* **Excerpt**:
——————————

Do you have the new LinkedIn experience?
Wondering what’s changed?
LinkedIn has made it easier to find new contacts, interact with connections, and write posts.
In this article, you’ll discover how to navigate the new LinkedIn and where to find what you need.
#1: Explore the Home Page
When you sign into LinkedIn on desktop, you’ll immediately notice the cleaner look of the home page. The menu bar is thinner and deep teal, and the icons are the same as those on the LinkedIn mobile app.
On the left, you’ll see a snapshot of your profile with your picture, professional headline, the number of people who have viewed your profile, and views of recent articles. It’s nearly identical to the mobile app’s Me section.
There’s a slight difference in the content sharing section, which is in the center of the home page. You have the option to share an article, photo, or update. Below that is a link to create an article, which is the same as publishing a long-form post on LinkedIn Publisher.
Your LinkedIn feed or timeline appears next and looks pretty much the same as it did before the update.
#2: Tour the Me Section
As in the LinkedIn mobile app, what used to be the Profile section is now called Me. Click the Me icon to view and edit your profile, adjust privacy and settings, access the help center, change the language of your profile, upgrade to a premium account, and sign out.
Notice that your background photo size has changed in the new design. The new recommended size for the background photo is 1536 x 768 pixels. Take a few minutes and create a background photo in line with the new specs.
Your profile photo is now circular and appears front and center in the intro section. This is the same as in the mobile app.
To edit the intro section, click the pen icon. Make changes to your first name, last name, current position, education, country and zip code, industry, professional headline, Summary section, and the media you want to add to your summary. When people view your profile, they’ll see only the first two lines of your Summary section, so make them stand out.
Also, your contact info shows up on the right-hand side when someone views your profile.
Notice that the customized web links formerly on your profile have been replaced with just a URL. Your description appears in parentheses right after the link.

——————————

* **Data under study**:
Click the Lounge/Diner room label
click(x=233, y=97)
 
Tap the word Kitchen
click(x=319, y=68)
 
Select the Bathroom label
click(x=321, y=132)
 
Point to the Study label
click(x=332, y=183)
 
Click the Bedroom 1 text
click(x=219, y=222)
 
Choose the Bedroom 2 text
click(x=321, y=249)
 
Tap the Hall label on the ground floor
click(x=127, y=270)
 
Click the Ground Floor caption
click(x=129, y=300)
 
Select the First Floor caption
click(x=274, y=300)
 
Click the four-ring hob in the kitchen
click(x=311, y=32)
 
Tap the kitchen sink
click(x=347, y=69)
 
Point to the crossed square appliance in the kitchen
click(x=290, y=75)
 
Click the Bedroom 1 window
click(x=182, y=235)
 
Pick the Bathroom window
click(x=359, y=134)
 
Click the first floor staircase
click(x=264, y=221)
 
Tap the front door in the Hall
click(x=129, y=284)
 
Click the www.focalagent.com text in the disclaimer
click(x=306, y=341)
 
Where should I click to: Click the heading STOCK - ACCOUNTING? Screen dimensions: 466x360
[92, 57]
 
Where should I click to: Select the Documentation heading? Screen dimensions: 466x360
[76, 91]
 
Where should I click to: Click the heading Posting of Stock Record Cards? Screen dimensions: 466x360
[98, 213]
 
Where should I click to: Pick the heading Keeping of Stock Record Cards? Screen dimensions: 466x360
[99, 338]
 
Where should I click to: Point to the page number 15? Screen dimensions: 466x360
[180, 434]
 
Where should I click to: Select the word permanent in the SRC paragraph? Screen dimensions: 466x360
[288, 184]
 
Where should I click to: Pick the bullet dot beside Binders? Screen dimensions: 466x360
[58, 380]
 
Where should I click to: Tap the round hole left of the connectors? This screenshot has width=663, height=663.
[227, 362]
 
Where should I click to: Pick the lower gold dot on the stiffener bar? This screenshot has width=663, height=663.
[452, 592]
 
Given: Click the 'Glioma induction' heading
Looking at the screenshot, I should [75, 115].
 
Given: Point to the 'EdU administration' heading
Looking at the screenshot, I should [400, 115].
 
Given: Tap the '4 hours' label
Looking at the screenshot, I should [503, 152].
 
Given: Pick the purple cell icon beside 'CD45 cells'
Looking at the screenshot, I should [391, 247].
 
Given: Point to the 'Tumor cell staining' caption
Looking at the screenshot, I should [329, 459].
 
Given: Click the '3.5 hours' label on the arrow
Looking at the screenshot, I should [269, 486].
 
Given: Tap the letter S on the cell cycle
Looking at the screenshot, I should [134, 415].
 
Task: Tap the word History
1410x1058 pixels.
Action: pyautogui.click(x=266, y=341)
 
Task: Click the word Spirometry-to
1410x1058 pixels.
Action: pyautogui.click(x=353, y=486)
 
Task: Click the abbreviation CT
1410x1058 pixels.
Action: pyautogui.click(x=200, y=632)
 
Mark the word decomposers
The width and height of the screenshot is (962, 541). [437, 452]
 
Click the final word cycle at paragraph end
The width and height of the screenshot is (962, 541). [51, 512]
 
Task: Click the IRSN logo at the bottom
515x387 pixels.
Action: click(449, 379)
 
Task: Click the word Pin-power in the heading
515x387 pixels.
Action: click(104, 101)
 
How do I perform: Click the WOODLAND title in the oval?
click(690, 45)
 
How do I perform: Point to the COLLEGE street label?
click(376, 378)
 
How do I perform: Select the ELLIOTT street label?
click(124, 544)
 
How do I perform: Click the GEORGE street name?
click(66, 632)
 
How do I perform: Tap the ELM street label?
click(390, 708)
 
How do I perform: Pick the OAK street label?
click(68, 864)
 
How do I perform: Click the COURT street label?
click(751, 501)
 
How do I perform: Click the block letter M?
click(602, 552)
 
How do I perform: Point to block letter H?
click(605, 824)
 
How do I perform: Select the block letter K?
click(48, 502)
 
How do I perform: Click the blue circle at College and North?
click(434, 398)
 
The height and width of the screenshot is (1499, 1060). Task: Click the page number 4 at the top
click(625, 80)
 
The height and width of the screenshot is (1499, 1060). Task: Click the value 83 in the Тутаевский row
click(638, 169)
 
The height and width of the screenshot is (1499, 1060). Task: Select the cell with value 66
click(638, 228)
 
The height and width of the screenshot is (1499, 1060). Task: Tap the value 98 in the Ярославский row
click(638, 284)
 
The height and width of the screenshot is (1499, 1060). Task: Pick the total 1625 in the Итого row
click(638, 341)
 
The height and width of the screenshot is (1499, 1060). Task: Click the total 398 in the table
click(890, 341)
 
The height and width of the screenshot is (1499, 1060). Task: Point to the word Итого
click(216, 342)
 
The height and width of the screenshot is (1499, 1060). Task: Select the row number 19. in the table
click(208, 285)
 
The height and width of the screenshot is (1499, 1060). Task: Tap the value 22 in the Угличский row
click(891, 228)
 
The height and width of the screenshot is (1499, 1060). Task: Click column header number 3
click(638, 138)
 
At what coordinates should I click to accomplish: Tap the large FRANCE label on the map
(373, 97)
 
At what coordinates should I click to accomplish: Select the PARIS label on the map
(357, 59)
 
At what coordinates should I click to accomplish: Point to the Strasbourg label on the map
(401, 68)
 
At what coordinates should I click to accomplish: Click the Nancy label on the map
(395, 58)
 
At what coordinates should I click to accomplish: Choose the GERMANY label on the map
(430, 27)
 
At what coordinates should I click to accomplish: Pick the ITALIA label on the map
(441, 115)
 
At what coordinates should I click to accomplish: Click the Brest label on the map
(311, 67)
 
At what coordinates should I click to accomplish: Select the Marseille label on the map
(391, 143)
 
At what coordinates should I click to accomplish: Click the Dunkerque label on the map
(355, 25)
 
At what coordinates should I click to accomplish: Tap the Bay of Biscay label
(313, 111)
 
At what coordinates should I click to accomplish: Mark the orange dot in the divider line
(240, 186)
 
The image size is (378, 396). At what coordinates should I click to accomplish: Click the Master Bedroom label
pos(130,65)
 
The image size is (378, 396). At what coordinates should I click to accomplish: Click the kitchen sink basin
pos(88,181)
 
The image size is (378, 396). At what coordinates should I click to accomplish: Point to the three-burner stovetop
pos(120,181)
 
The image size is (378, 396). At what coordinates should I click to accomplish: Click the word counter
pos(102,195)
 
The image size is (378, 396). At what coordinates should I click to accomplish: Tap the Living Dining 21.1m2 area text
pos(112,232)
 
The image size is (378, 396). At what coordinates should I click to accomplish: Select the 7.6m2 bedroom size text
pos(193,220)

——————————

* **Apply what you read**:
1 – List every action that the article on the new LinkedIn says can be taken after clicking the Me icon.
2 – Continue the article on the new LinkedIn, picking up right after its final sentence.

* **Responses by task**:
1 –
- View and edit your profile
- Adjust privacy and settings
- Access the help center
- Change the language of your profile
- Upgrade to a premium account
- Sign out

2 –
Under the Me (or intro) section, you can see who’s viewed your profile and articles.
Beneath that, you’ll see recommendations to strengthen your profile. LinkedIn might suggest skills or sections to add to your profile, such as experience and education. This used to appear at the top of your profile. Now it’s in a less obtrusive position.
The rest of the profile is similar to the previous version. You still have the Experience, Education, Volunteer Experience and Causes, Skills, Endorsements, and Recommendations sections. The main difference is that you can no longer change the order of these sections.
There’s also a new section called Accomplishments, where you can add projects, courses, publications, certifications, honors and awards, and patents.
You can add new profile sections two ways: from the right sidebar or within the profile itself.
At the end of the Me section, you’ll see the people and companies you follow.
#3: Get to Know Search
The biggest change on LinkedIn is in search. The new user interface doesn’t have the advanced search options, so you can no longer filter searches by keyword, first and last name, title, and location.
However, you can still filter by the level of connections (first, second, or third), general locations (but not zip codes), companies, industries, profile language, non-profit, language, and schools. From the search page, you can also seek out jobs, companies, groups, and schools.
You can use Boolean search, but it’s not as effective as it was when it was combined with advanced search before. I tested identical Boolean searches in the old and new interfaces, and the results differed significantly.
Two other features, saved searches and tagging, are no longer available for free. However, LinkedIn’s premium option, Sales Solutions’ Sales Navigator, allows for saved and advanced searches, and tagging. LinkedIn is currently offering three months of free access to Sales Navigator to people who haven’t used it before.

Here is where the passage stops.